▶ **Work instruction**: Return only those lines of the material that contain "next".

━━ Dataset excerpts ━━

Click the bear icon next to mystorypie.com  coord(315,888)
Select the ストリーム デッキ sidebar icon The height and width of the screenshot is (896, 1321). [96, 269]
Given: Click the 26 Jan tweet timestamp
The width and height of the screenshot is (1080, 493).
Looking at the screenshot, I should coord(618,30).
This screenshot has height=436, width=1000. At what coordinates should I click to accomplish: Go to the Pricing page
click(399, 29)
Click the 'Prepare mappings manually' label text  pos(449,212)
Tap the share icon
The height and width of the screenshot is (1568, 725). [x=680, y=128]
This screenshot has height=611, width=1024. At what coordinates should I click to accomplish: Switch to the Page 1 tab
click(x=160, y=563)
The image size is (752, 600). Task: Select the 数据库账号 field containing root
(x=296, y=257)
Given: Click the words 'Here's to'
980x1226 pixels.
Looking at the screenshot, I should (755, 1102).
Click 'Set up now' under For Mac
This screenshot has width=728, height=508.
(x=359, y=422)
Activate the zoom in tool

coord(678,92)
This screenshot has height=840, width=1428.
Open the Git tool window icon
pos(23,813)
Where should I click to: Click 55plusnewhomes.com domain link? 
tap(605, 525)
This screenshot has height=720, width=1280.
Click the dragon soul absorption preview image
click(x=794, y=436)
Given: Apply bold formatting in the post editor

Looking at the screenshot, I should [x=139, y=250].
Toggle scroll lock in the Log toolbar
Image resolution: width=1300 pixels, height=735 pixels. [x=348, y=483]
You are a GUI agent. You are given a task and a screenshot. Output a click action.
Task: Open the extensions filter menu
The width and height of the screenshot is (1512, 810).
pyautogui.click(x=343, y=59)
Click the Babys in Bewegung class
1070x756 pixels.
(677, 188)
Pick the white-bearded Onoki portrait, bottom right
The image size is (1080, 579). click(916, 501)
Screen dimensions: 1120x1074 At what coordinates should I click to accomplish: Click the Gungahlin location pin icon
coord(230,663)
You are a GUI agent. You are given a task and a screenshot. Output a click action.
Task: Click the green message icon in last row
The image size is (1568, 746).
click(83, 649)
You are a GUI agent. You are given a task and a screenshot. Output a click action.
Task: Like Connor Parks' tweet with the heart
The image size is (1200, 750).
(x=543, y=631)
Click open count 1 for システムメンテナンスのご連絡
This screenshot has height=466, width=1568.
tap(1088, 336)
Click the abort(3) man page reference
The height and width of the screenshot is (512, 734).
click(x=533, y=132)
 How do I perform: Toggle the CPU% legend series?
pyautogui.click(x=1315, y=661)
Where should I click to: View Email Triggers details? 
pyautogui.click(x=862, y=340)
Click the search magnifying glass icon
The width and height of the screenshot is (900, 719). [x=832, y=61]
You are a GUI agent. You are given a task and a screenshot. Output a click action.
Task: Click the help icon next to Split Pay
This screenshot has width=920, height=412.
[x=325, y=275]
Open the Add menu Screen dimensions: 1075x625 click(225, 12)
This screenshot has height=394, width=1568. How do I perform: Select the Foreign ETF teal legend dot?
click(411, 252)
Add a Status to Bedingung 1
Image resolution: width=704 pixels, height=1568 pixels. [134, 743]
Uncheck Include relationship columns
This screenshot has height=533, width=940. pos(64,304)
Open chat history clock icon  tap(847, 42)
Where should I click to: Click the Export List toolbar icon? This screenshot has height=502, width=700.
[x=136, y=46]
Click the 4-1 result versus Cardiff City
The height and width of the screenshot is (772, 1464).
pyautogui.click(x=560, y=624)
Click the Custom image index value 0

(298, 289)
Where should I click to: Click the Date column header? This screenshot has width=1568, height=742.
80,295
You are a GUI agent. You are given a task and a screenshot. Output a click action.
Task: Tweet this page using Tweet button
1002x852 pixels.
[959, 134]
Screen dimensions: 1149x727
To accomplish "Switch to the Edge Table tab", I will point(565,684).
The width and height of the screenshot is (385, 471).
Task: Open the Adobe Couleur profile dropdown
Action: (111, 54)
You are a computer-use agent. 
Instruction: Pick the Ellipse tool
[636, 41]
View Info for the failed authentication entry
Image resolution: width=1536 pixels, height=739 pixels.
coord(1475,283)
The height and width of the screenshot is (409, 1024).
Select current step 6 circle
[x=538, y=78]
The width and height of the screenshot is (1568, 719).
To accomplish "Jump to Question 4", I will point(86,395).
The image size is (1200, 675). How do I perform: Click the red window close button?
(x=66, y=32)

━━━

▶ **Your response**:
Click the bear icon next to mystorypie.com  coord(315,888)
Task: Click the help icon next to Split Pay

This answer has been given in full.